Snow frowned. “How do you mean? I thought the Hunger Games were your idea. Something you came up with at the University?”
“For Dr. Gaul’s class. Which I was failing, since my loathing of her made participation impossible. We paired off for the final project, so I was with my best friend — Crassus, of course. The assignment was to create a punishment for one’s enemies so extreme that they would never be allowed to forget how they had wronged you. It was like a puzzle, which I excel at, and like all good creations, absurdly simple at its core. The Hunger Games. The evilest impulse, cleverly packaged into a sporting event. An entertainment. I was drunk and your father got me drunker still, playing on my vanity as I fleshed the thing out, assuring me it was just a private joke. The next morning, I awoke, horrified by what I’d made, meaning to rip it to shreds, but it was too late. Without my permission, your father had given it to Dr. Gaul. He wanted the grade, you see. I never forgave him.”
Officialised by Dr. Gaul
Dr. Gaul was a vile woman who was obsessed with the idea of control and the humanity's tendency towards evil.
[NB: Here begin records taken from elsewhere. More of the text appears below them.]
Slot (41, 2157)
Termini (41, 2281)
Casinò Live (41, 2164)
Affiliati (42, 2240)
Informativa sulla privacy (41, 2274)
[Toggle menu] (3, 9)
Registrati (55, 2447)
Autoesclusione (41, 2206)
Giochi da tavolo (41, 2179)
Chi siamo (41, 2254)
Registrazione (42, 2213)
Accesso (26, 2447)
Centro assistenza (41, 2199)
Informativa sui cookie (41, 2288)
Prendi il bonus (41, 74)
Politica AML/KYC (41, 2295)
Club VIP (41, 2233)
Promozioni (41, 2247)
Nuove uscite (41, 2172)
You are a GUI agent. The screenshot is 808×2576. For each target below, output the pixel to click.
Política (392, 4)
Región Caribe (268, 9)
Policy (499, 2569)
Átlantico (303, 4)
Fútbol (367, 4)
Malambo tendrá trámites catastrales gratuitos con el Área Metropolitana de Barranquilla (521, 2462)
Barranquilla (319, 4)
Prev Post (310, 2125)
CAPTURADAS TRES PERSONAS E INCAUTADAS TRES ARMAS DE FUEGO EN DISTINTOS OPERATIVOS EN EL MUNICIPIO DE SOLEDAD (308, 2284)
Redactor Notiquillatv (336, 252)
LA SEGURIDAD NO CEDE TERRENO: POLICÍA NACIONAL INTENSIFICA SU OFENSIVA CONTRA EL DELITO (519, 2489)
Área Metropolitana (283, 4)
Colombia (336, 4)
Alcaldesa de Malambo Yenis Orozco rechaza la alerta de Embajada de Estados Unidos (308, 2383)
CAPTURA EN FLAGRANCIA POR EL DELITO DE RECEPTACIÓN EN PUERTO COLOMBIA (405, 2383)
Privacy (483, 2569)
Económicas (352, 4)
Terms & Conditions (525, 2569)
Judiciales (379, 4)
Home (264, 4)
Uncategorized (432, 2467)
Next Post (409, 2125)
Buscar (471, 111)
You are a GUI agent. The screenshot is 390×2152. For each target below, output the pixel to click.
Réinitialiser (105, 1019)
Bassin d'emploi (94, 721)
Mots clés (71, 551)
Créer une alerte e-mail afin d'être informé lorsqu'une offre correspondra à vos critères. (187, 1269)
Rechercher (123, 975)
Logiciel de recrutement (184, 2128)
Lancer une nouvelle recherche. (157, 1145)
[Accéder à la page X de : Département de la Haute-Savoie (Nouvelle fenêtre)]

She took the idea that Dean Highbottom came up with and made it official:
“He’s dead,” said Snow.
“But she isn’t,” Dean Highbottom shot back. “It was never meant to be anything more than theoretical. And who but the vilest monster would stage it? After the war, she pulled my proposal out, and me with it, introducing me to Panem as the architect of the Hunger Games. That night, I tried morphling for the first time. I thought the thing would die out, it was so ghastly. It didn’t. Dr. Gaul took it and ran, and she has dragged me along with it for the last ten years.”